<<<<

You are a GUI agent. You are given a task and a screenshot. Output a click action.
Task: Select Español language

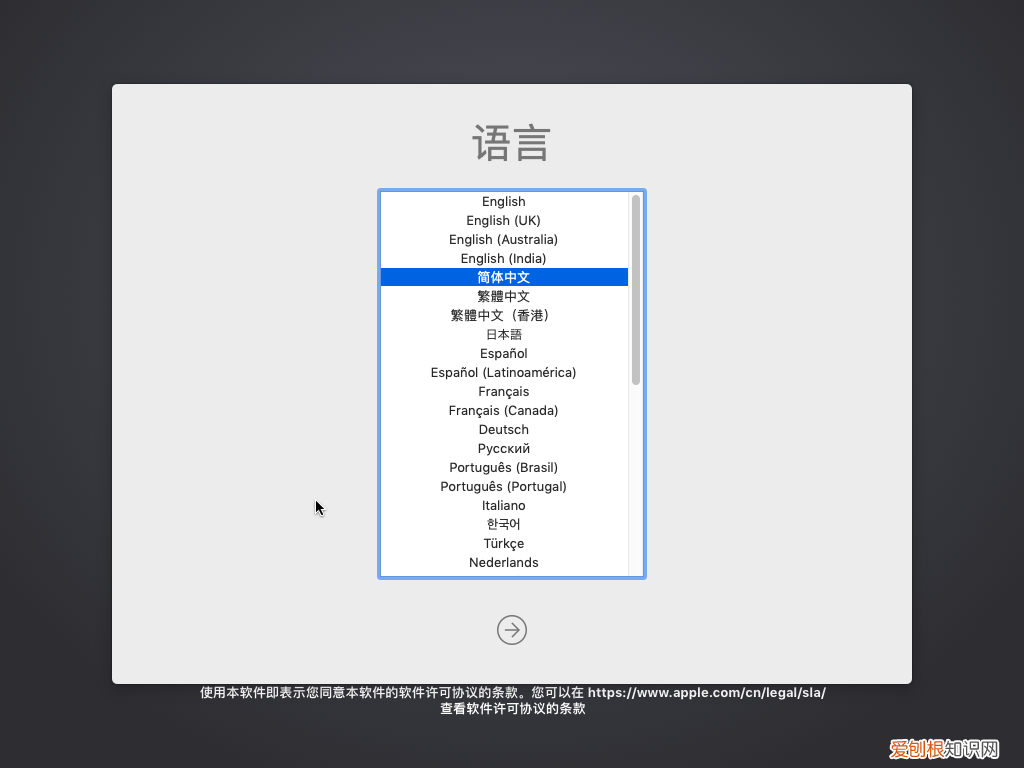pyautogui.click(x=504, y=354)
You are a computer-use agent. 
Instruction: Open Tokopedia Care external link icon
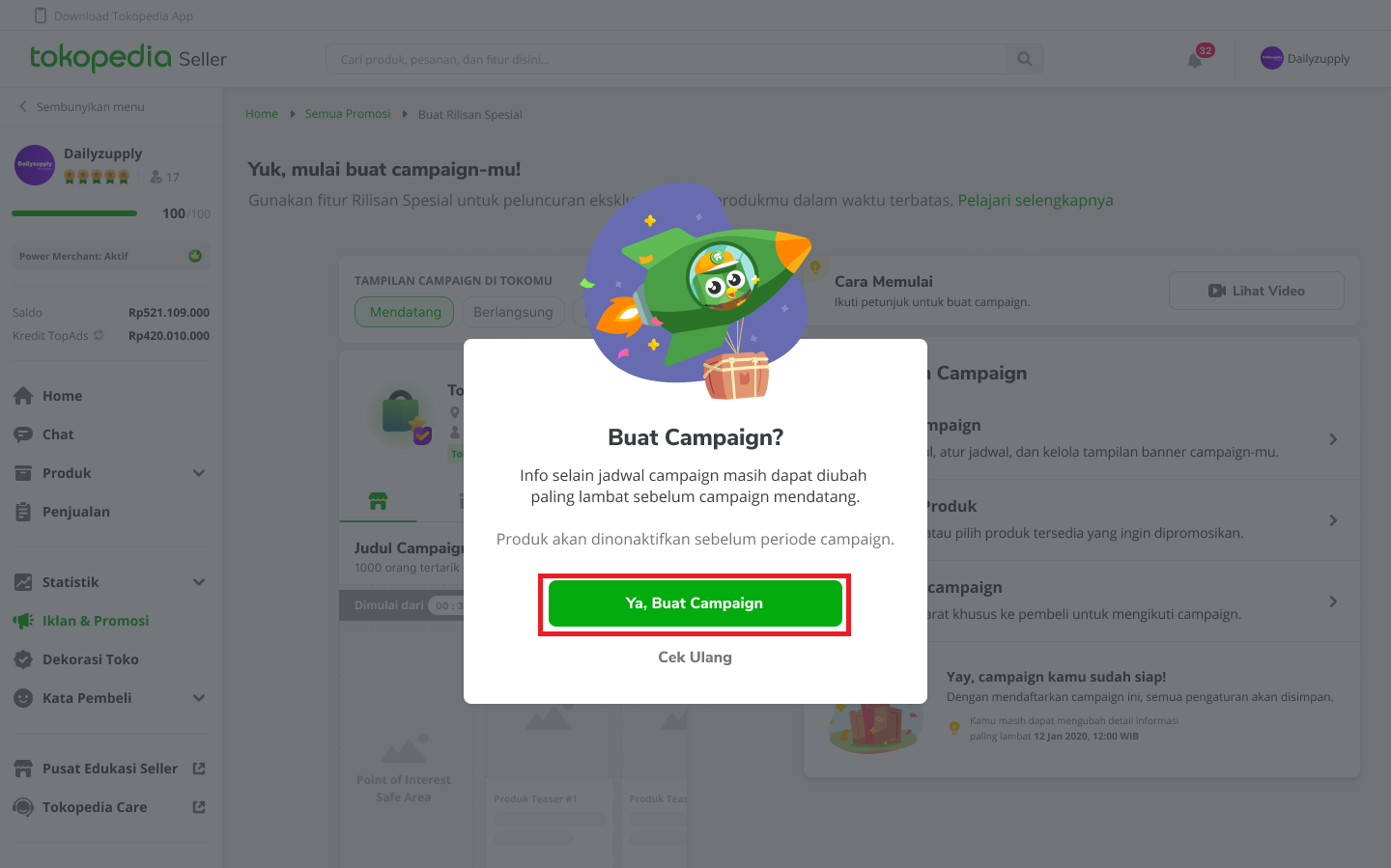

>>>>

▸ **YOUR INSTRUCTIONS**
Write out again, word for word, the lines from the one holding "Task: Select Español language" through the final line of the listing, including both ends but no pictures.

▸ **RESPONSE**
Task: Select Español language

pyautogui.click(x=504, y=354)
You are a computer-use agent. 
Instruction: Open Tokopedia Care external link icon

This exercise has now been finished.